Toward the Future of ODA
In conclusion, I would like to touch on future issues for Japanese ODA. First, as financial flows to developing countries continues to diversify, it will be necessary to further strengthen the role of ODA as a catalyst. Second, Japan should become strategically involved in bilateral ODA and multinational aid efforts with international organizations, focusing on leading development efforts in fields where it holds a comparative advantage, such as universal health coverage and mainstreaming disaster risk reduction. Finally, it is necessary to precisely gauge the effects of ODA programs through the utilization of advanced methodologies in fields such as statistics, economics, and political science, and to disseminate these results in an easily understood format. Fully grasping the impact of ODA will help strengthen globally mandated monitoring efforts for the post-2015 development agenda, and will build up Japan’s ability to serve as a leader in global development efforts.
(Originally published in Japanese on August 26, 2014. Title photos: Members of the “One Village, One Product” cooperative in Kyrgyzstan making felt goods for Muji stores [left]; felt mobile phone cases and other products sold globally through Muji in 2013. Photos courtesy of Ryōhin Keikaku.)
(*1) ^ ODA is measured in either net or gross amounts; the DAC generally uses net figures (calculated by deducting loan repayments by recipient countries from the total amount of aid provided). When comparing net amounts across countries, Japan’s ranking is lower because of the large amounts of loan repayments it receives. As measured by gross figures, however, Japan ranked first through 2001 and has been in second place most years since then.
(*2) ^ Kitano Naohiro and Harada Yukinori, “Estimating China’s Foreign Aid 2001–2013” (JICA Research Institute Working Paper No. 78, 2014), http://jica-ri.jica.go.jp/ja/publication/workingpaper/estimating_chinas_foreign_aid_2001-2013.html.
(*3) ^ Author’s calculations based on Annex B in OECD Development Cooperation Peer Reviews: Japan 2014 (Paris: OECD Publishing, 2014), http://www.oecd.org/dac/peer-reviews/japan.htm, http://www.oecd.org/dac/peer-reviews/Japan-peer-review-2014.pdf, http://dx.doi.org/10.1787/9789264218161-en.

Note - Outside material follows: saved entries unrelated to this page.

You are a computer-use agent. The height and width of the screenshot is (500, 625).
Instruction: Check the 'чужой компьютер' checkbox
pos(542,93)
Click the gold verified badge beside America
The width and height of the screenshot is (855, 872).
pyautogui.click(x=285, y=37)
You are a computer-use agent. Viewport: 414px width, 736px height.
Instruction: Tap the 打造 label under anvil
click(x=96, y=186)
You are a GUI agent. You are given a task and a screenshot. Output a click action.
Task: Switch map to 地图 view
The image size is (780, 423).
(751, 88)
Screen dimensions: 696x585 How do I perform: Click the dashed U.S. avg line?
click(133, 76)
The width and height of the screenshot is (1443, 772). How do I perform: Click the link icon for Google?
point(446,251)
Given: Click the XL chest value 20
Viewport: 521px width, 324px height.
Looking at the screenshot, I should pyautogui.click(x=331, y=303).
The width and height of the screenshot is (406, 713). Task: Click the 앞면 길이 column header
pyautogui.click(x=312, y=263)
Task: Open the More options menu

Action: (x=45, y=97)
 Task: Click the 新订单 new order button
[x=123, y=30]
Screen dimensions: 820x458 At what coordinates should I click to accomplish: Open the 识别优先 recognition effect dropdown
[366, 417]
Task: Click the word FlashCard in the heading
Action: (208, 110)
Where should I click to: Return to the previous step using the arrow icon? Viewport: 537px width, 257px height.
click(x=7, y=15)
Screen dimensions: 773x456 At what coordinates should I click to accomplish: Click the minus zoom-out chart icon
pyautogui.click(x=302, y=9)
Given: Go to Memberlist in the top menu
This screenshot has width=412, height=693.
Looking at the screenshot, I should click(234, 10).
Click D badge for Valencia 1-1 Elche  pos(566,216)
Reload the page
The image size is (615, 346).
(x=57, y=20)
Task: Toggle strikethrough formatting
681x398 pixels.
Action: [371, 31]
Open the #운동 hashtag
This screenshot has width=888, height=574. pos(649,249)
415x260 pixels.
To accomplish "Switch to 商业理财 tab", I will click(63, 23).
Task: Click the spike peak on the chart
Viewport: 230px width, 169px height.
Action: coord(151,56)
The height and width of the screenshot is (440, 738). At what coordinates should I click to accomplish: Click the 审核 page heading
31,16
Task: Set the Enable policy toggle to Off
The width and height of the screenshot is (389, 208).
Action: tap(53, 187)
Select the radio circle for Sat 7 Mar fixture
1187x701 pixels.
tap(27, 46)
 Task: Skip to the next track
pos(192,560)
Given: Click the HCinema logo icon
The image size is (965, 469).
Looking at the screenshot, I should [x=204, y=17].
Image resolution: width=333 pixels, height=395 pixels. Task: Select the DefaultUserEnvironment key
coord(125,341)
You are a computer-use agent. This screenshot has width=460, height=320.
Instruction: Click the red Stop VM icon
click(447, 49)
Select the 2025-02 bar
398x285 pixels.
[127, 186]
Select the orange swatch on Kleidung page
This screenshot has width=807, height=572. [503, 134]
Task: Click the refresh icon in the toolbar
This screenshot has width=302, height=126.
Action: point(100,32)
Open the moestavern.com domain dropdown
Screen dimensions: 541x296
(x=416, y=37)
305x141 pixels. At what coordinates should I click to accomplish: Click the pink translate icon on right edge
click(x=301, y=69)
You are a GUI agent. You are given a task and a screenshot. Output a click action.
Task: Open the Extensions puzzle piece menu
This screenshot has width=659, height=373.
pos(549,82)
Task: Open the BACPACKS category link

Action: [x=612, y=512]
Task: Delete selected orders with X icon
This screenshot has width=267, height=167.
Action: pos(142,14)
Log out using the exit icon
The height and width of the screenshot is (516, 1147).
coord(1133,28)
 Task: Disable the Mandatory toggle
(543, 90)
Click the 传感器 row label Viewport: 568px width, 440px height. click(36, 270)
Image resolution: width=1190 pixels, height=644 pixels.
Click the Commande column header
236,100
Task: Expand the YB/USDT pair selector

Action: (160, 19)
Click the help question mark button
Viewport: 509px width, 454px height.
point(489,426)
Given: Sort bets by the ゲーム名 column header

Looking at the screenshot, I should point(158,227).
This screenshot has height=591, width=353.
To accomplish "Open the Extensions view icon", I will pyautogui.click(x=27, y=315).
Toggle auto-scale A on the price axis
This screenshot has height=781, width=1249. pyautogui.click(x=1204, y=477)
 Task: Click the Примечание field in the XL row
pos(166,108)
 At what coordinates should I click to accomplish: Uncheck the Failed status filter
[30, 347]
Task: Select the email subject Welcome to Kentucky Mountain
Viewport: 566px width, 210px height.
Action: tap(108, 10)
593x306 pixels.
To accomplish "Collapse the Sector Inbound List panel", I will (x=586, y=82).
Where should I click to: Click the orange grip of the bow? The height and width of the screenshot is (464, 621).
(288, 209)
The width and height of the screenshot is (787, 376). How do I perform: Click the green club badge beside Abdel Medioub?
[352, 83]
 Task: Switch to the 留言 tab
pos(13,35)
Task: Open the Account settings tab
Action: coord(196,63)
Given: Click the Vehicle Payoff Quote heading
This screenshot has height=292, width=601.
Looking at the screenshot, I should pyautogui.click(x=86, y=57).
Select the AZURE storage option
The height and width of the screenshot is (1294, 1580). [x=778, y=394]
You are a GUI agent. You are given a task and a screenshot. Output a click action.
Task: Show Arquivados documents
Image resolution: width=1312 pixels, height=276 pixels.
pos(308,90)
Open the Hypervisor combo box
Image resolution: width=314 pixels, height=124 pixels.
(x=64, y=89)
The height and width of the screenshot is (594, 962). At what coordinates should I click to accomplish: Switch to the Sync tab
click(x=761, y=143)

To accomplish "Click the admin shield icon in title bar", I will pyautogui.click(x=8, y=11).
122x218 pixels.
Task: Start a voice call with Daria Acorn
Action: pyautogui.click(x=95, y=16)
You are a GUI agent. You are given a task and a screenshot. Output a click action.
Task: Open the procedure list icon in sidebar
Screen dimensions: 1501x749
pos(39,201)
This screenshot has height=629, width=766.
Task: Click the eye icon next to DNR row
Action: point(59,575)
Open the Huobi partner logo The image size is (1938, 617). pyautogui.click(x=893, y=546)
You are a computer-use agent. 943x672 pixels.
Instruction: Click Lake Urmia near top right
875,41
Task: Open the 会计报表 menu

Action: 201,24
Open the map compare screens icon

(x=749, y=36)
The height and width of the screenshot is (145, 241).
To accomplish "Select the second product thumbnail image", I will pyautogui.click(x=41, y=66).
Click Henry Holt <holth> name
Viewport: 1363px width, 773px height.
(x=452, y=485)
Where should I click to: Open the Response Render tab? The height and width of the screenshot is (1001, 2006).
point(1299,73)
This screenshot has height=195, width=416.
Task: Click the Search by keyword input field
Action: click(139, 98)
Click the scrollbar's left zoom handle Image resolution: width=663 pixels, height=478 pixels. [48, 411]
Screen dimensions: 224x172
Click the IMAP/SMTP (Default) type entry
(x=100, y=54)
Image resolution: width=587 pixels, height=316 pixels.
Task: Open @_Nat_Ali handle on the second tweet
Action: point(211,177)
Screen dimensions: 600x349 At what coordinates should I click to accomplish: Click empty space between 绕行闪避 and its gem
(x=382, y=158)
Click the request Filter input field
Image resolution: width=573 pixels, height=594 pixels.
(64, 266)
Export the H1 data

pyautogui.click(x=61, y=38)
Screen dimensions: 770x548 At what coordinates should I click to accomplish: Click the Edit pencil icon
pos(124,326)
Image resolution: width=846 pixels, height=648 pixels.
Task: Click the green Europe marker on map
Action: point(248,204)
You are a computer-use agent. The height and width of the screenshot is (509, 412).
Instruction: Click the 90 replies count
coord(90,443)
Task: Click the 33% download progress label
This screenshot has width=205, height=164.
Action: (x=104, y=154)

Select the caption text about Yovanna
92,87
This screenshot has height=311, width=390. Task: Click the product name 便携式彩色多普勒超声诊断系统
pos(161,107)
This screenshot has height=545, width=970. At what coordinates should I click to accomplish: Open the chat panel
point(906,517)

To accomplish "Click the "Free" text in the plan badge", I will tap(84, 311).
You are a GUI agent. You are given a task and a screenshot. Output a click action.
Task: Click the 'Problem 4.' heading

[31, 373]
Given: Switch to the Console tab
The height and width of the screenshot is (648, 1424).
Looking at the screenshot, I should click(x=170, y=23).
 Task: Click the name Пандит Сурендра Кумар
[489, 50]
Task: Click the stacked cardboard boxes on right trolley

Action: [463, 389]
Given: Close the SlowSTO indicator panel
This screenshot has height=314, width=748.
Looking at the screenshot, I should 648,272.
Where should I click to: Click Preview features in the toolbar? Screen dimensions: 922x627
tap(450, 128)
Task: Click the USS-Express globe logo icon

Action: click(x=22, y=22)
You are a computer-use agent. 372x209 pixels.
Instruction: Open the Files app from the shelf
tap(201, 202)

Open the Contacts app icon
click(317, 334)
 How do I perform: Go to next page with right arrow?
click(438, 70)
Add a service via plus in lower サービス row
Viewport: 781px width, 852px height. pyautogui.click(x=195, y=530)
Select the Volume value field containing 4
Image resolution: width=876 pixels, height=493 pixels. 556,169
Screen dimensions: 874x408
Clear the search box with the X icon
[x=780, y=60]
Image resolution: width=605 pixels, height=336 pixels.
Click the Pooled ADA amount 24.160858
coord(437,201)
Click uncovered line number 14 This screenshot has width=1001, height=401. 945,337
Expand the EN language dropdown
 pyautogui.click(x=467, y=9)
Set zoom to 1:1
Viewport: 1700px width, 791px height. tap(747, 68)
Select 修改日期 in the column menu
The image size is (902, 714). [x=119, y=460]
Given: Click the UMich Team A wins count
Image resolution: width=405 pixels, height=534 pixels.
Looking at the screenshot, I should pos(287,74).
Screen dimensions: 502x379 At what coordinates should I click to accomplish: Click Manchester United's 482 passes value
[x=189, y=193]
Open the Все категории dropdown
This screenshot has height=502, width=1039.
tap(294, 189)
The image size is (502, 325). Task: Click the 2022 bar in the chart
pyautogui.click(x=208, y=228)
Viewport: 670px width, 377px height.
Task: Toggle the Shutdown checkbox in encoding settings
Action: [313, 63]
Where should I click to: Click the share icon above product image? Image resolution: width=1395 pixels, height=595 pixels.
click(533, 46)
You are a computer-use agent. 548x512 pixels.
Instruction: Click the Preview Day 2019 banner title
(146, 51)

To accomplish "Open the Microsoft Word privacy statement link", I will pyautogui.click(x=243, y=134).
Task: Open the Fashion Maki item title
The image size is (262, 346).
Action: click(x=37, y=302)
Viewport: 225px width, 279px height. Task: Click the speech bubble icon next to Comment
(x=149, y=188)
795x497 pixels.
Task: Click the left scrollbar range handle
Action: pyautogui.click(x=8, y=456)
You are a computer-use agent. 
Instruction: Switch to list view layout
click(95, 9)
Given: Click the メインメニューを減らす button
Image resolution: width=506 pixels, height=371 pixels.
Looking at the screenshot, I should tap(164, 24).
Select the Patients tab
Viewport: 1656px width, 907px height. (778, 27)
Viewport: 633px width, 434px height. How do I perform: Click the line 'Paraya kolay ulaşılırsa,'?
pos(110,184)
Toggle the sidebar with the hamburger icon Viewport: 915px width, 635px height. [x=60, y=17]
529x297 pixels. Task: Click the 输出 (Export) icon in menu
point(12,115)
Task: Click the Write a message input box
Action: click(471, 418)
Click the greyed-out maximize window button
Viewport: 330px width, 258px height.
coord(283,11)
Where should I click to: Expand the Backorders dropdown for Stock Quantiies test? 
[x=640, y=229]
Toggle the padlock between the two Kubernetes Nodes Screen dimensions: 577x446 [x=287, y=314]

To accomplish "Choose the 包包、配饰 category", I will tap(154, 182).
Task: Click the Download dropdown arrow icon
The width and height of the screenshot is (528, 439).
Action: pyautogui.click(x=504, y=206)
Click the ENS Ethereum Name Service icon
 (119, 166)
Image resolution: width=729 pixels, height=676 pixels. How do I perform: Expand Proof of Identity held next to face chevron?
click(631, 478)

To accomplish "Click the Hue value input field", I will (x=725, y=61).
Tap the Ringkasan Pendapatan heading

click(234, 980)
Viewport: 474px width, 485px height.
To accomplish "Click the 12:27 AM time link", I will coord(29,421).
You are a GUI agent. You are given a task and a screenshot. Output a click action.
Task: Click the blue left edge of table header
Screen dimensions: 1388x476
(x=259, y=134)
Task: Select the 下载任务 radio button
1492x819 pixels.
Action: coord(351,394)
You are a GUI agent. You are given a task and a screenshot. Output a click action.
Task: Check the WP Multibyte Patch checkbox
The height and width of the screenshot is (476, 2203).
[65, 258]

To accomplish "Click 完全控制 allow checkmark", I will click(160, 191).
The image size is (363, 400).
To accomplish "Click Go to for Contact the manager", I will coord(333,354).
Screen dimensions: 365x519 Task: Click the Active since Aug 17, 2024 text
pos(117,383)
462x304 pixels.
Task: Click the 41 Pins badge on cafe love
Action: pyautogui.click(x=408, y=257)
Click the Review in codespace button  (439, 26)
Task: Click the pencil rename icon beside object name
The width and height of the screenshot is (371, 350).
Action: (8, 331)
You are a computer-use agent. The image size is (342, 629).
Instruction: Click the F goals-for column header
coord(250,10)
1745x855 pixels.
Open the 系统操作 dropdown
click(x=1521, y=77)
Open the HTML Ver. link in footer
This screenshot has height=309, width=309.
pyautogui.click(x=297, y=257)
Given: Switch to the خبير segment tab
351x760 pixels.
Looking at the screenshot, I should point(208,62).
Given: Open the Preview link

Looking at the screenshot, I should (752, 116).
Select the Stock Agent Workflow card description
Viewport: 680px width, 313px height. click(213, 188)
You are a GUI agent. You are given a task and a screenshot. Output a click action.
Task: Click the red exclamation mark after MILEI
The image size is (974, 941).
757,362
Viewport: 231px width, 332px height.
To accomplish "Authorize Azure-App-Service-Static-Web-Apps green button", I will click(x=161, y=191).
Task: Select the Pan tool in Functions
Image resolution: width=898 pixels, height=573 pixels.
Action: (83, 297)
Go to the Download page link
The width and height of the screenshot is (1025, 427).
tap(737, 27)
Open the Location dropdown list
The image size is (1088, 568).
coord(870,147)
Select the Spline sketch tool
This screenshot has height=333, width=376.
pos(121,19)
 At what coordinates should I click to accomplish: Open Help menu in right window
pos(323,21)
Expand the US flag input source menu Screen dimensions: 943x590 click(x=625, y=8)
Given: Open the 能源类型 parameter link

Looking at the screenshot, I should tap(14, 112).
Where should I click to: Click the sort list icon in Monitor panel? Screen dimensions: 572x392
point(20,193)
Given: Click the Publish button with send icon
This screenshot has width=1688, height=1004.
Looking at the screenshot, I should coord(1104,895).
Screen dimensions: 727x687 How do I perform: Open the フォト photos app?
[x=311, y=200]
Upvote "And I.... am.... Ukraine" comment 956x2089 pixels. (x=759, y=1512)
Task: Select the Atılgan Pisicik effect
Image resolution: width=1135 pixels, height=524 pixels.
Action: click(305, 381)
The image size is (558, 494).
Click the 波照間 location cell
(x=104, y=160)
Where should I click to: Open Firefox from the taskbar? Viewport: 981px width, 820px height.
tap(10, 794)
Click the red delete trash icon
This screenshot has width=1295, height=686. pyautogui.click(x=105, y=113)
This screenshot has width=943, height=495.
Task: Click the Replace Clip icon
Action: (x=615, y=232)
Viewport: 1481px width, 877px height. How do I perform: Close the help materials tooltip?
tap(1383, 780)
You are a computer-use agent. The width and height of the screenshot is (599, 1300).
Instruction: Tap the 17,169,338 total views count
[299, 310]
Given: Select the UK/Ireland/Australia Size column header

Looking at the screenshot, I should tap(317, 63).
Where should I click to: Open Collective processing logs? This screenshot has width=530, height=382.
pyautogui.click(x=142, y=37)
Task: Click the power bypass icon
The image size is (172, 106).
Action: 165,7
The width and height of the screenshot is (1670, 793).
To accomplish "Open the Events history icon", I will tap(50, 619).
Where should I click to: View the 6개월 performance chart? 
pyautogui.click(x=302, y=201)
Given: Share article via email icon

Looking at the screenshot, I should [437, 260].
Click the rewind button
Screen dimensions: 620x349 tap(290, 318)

(*4) ^ “Human security” means focusing on individual people and building societies in which everyone can live with dignity by protecting and empowering individuals and communities that are exposed to actual or potential threats. (Government of Japan, “Japan’s Medium-Term Policy on Official Development Assistance,” 2005, http://www.mofa.go.jp/policy/oda/mid-term/index.html.
(*5) ^ The goal of universal health coverage is to ensure all members of society have affordable access to a wide range of health services. “Mainstreaming” disaster risk reduction means having governments prioritize it, including it as an element in development policy and planning and increasing investment in it.
(*6) ^ See Okada Minoru, Bokura no mura kara porio ga kieta: Chūgoku Santōshōhatsu kagakuteki genbashugi no kokusai kyōryoku (Ridding Our Village of Polio: International Cooperation and Scientific Work On the Ground in China’s Shandong Province) (Ōita and Tokyo: Saiki Printing, 2014).
(*7) ^ The APCD was established with aid from JICA as a Thai government-affiliated center in 2002. Focusing on the Asia-Pacific region, it has the aim of advancing the empowerment of disabled persons and creation of a barrier-free society. See Ninomiya Akiie, Kurumaisu ga Ajia no machi o yuku: Ajia-Taiheiyō Shōgaisha sentā no chōsen (Wheelchairs Move Around Asia’s Cities: The Challenge by the Asia-Pacific Development Center on Disability) (Tokyo: Diamond Inc., 2010).